NEW YORK (Reuters)—Jos. A. Bank Clothiers Inc.'s planned acquisition of outdoor sportswear retailer Eddie Bauer defies logic given that the companies cater to different customers, according to one of the men's apparel retailer's shareholders.
The deal is "a poor strategic fit," said Eminence Capital LLC, which has been pushing for a merger between Jos. A. Bank and rival Men's Wearhouse Inc. Eminence is the top shareholder in Men's Wearhouse.
Jos. A. Bank and Men's Wearhouse – both of whom are known for renting and selling tuxedos – have made and spurned offers for each other over the past few months. Earlier this month, Jos. A Bank rejected a $1.6 billion offer from Men's Wearhouse.
Last week, Jos.

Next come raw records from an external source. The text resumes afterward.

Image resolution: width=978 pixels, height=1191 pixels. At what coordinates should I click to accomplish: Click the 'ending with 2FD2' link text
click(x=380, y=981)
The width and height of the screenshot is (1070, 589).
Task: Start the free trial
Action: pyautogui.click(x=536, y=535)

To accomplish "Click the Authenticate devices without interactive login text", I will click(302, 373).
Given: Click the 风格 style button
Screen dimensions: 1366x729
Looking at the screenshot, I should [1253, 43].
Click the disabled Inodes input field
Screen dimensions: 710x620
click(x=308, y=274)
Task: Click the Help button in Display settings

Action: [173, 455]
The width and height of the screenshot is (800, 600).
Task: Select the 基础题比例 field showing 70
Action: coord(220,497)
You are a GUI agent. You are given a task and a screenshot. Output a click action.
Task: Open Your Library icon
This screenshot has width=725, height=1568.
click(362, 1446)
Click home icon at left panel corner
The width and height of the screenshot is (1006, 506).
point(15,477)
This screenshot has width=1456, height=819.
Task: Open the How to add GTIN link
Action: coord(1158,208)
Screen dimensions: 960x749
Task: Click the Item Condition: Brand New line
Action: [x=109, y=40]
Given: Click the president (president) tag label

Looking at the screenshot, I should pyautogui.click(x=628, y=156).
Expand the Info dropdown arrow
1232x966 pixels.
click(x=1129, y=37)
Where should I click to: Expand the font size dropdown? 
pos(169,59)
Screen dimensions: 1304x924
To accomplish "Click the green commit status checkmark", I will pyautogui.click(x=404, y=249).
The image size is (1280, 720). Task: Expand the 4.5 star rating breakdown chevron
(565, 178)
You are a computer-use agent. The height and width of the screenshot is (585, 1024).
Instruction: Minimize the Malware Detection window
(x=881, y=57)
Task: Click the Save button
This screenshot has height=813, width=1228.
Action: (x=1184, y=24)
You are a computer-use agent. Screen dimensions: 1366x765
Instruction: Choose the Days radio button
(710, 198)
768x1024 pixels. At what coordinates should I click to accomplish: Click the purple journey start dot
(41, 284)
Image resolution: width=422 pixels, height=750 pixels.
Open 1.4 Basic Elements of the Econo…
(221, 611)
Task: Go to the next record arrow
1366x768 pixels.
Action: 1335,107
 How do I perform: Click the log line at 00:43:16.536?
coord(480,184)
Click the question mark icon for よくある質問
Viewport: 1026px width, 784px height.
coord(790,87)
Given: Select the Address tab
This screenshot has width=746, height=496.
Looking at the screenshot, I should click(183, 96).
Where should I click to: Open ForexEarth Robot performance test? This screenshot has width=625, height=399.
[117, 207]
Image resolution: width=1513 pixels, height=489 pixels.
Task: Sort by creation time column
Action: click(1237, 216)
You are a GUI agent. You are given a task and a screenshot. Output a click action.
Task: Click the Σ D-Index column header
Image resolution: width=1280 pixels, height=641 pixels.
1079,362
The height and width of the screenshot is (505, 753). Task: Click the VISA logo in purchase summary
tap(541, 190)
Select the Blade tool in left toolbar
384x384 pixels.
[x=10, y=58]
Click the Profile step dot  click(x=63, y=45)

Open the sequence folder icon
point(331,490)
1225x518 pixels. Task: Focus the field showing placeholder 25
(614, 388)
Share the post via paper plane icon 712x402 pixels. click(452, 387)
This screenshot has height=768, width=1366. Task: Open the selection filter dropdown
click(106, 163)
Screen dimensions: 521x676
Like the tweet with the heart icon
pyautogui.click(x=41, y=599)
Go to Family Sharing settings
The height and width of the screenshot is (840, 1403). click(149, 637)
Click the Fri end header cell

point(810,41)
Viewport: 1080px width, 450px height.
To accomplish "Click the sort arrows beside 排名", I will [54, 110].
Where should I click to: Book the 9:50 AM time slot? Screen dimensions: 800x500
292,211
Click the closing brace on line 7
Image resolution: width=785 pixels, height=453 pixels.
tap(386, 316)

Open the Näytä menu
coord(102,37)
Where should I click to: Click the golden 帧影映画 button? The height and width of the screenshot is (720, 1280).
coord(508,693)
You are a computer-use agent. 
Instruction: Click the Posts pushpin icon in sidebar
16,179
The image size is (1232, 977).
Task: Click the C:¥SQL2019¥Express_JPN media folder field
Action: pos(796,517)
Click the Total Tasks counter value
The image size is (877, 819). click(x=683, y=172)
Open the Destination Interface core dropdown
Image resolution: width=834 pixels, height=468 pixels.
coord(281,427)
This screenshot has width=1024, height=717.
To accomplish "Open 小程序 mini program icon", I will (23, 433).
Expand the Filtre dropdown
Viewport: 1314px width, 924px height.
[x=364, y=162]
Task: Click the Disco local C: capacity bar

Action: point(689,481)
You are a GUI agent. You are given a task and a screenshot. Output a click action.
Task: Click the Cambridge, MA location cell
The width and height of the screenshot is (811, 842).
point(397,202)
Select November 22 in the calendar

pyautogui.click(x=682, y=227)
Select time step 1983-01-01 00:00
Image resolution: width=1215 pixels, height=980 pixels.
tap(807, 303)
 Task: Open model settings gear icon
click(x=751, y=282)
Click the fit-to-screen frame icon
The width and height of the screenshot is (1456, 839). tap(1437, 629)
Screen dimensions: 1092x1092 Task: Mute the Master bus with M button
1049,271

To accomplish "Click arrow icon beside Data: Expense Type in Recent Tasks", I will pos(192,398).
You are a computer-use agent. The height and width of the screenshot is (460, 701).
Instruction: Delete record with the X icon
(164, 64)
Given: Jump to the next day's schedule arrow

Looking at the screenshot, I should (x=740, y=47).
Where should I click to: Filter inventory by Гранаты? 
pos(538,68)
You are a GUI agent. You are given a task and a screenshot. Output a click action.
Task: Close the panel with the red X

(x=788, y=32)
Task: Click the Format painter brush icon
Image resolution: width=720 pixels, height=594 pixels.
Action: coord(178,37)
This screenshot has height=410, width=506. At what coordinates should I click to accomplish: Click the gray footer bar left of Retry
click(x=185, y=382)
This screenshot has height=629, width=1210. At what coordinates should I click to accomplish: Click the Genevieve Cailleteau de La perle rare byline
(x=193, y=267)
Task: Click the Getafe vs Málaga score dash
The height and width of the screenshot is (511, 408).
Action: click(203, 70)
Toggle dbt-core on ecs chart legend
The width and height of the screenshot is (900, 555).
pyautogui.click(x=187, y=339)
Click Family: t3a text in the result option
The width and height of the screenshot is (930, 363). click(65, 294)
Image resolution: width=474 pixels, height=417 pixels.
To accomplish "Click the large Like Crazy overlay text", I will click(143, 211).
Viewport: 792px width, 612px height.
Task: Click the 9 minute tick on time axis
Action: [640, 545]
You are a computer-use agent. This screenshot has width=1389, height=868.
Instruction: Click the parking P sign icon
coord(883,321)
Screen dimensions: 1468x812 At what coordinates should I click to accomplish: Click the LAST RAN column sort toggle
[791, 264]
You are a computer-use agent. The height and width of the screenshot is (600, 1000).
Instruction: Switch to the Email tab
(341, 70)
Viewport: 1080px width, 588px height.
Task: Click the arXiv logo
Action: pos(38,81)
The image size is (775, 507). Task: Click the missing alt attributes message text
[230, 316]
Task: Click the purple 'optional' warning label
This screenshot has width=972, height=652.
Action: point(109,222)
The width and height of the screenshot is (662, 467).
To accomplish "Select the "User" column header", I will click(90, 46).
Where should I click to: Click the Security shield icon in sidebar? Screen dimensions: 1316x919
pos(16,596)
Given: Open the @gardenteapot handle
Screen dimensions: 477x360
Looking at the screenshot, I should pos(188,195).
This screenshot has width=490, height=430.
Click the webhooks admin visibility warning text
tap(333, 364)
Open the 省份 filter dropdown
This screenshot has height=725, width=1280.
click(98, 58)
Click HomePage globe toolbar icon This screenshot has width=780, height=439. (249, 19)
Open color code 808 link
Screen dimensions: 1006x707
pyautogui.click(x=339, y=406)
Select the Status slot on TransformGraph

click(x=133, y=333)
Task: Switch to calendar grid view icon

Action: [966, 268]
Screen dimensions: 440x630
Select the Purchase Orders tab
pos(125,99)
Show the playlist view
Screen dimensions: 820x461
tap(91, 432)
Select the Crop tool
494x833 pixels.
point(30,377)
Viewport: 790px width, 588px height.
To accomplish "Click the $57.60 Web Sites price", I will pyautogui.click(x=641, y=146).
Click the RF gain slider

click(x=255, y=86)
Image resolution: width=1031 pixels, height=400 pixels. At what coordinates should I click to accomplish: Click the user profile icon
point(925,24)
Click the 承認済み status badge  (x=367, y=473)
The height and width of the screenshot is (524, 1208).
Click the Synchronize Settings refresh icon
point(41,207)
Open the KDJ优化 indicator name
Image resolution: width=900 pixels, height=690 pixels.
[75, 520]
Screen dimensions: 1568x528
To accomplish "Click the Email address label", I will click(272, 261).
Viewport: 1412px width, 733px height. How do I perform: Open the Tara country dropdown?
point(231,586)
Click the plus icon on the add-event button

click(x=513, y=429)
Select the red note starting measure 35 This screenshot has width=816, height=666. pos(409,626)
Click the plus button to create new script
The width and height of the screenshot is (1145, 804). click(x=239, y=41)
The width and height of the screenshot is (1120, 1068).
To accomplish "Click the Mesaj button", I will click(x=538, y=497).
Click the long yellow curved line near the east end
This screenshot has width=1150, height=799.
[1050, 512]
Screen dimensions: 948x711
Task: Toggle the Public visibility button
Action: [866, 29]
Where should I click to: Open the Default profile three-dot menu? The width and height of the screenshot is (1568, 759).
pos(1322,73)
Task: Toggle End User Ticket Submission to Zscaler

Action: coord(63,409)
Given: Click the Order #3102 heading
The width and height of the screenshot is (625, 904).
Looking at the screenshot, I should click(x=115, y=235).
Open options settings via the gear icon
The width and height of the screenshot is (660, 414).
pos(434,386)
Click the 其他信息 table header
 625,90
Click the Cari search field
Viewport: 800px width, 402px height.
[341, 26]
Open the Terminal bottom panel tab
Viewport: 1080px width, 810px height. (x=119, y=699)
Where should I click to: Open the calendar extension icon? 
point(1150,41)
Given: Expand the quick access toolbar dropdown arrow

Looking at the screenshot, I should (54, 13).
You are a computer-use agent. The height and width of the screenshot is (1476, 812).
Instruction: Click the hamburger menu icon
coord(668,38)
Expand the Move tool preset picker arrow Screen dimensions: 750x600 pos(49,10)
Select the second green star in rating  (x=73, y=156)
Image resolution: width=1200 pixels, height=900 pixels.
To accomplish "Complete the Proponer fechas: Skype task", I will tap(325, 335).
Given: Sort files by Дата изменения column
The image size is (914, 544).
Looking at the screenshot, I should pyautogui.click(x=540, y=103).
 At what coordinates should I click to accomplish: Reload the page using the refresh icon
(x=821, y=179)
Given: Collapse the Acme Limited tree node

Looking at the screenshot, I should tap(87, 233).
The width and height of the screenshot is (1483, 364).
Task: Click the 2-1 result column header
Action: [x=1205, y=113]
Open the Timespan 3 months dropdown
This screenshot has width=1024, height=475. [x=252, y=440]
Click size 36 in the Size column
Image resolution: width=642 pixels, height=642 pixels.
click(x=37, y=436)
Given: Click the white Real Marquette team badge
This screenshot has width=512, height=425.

A. Bank offered to buy Eddie Bauer for $825 million, which would not only keep it independent, but also mark its move into women's apparel and footwear.
"Not only have you turned your back on an acquirer prepared to pay a substantial premium for the company, but you plan to deploy significant and valuable company resources into a troubling and risky sector ... in which you have absolutely no experience," Eminence said in a letter to Jos. A. Bank on Tuesday [Feb. 18].
More than 40 percent of Eddie Bauer's sales are to women and virtually all of its products are outside of Jos. A. Bank's core men's tailored clothing business, said the New-York based asset management firm.
Jos. A. Bank was not immediately available for comment.
The company's shares were down 1.8 percent at $54.13 in afternoon trading on the Nasdaq. Men's Wearhouse shares were up slightly at $44.2 on the New York Stock Exchange.